*PROBLEM DETAILS*. Look below for the line containing "How do I perform: Open" and the line containing "Click the Ethernet adapter name label"; repeat exactly those two lines and all lines between them, and nothing else.

Collected data
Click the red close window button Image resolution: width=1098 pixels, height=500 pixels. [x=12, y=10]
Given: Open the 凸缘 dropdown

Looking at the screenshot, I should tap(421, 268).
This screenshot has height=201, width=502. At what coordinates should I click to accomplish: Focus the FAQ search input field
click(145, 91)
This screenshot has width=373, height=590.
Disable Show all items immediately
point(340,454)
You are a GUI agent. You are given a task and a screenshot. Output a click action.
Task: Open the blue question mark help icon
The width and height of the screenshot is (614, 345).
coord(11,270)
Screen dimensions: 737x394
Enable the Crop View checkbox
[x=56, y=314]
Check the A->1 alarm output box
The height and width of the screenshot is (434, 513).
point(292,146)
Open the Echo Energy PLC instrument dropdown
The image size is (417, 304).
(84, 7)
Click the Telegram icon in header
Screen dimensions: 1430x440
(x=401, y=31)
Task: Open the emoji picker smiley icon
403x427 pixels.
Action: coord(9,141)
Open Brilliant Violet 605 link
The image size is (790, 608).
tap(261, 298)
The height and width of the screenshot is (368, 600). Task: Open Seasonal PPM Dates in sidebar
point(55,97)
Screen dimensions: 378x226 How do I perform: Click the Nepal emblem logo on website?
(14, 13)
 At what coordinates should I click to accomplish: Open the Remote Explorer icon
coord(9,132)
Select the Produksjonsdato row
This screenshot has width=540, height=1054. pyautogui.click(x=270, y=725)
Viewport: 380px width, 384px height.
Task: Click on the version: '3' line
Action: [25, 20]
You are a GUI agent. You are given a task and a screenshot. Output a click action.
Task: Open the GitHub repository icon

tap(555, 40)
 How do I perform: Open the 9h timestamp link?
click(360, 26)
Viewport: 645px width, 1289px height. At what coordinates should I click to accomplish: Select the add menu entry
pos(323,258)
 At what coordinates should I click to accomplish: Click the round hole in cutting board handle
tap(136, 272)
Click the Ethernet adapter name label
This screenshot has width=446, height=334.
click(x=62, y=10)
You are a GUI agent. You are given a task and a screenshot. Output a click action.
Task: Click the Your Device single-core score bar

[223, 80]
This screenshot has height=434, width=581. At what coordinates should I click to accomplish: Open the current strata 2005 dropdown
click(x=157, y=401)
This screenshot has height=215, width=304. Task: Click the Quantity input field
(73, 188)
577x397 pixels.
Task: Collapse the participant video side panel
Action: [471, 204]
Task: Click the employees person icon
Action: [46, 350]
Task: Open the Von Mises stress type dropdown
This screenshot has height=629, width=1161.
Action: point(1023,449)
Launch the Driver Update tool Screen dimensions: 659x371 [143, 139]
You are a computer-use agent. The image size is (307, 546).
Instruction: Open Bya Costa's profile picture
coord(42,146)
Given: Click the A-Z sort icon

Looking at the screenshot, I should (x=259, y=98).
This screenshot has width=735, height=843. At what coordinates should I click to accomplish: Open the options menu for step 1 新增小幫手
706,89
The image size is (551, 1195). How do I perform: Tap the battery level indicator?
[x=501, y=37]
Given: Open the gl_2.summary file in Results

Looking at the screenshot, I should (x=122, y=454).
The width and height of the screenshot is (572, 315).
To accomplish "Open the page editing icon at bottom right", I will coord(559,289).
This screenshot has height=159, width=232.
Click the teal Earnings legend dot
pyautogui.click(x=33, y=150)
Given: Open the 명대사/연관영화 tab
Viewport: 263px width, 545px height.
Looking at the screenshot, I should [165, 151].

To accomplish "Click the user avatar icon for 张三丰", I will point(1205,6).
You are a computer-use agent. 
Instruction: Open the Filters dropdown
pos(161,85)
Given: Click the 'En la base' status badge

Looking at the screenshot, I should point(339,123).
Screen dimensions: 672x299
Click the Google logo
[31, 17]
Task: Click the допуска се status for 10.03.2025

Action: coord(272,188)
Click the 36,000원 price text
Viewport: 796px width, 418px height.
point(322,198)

*RESPONSE TO THE EXERCISE*.
 How do I perform: Open the 9h timestamp link?
click(360, 26)
Viewport: 645px width, 1289px height. At what coordinates should I click to accomplish: Select the add menu entry
pos(323,258)
 At what coordinates should I click to accomplish: Click the round hole in cutting board handle
tap(136, 272)
Click the Ethernet adapter name label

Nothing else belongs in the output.